|
Editorial
There has been considerable debate regarding the announced merger of the Portuguese National Innovation Agency (ANI) and the National Science Foundation (FCT) into the new Research and Innovation Agency (AI2). This initiative, however, was not entirely unexpected, as it had already been hinted at in the current Government’s agenda, reflected in the adopted name for the Ministry of Education, Science, and Innovation.
Moreover, there has long been broad agreement that action was needed to reduce the overlap between the various instruments promoted by ANI and FCT, such as Research and Development Units (UI&Ds), Associate Laboratories (LAs), Collaborative Laboratories (CoLabs), and Technology and Innovation Centers (CTIs). At the same time, there is widespread consensus that both scientific research and innovation are essential for the country’s development: knowledge creation and the ability to translate that knowledge into economic value are both necessary to move our industries up in the value chain.

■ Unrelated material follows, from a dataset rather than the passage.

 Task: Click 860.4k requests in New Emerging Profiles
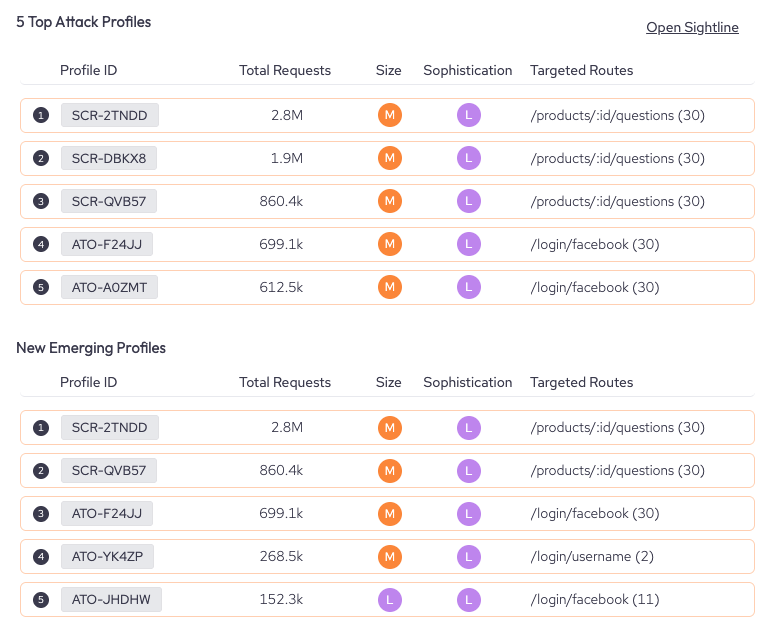tap(281, 470)
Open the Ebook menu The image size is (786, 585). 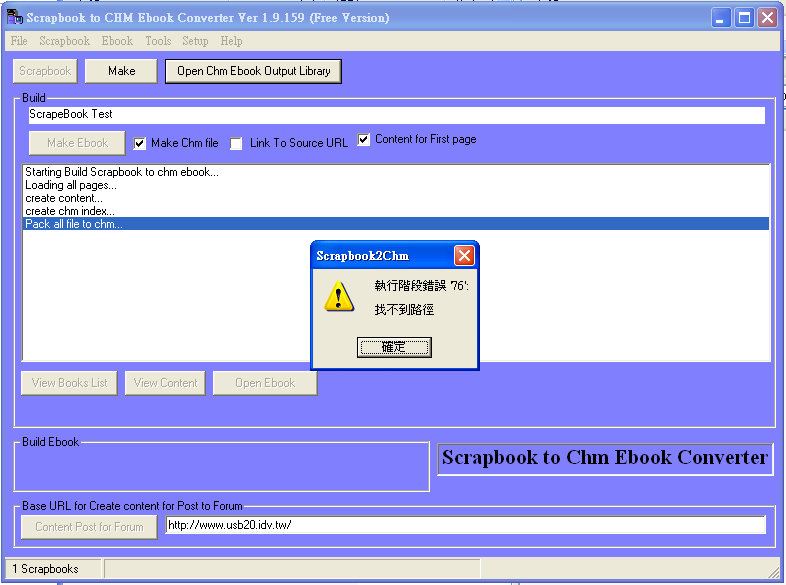[x=117, y=41]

That said, we must be careful not to confuse scientific research with innovation. Scientific research is primarily concerned with generating knowledge. It consumes both human and financial resources to create new models and explanations of the reality around us, and it disseminates this knowledge through conference presentations, journal articles, and books. Innovation, by contrast, applies that knowledge to create value—transforming discoveries into inventions with economic potential, which are then often protected by patents. This is why scientific research typically originates in public, academic-style institutions, while innovation is more commonly driven by the research divisions of private companies.
For this reason, I sincerely hope that the new AI2 does not make the mistake of evaluating research quality without recognizing this crucial distinction in objectives. Efforts labeled simultaneously as both scientific research and innovation risk being neither, at least not to the level of quality and excellence that we should all strive to achieve.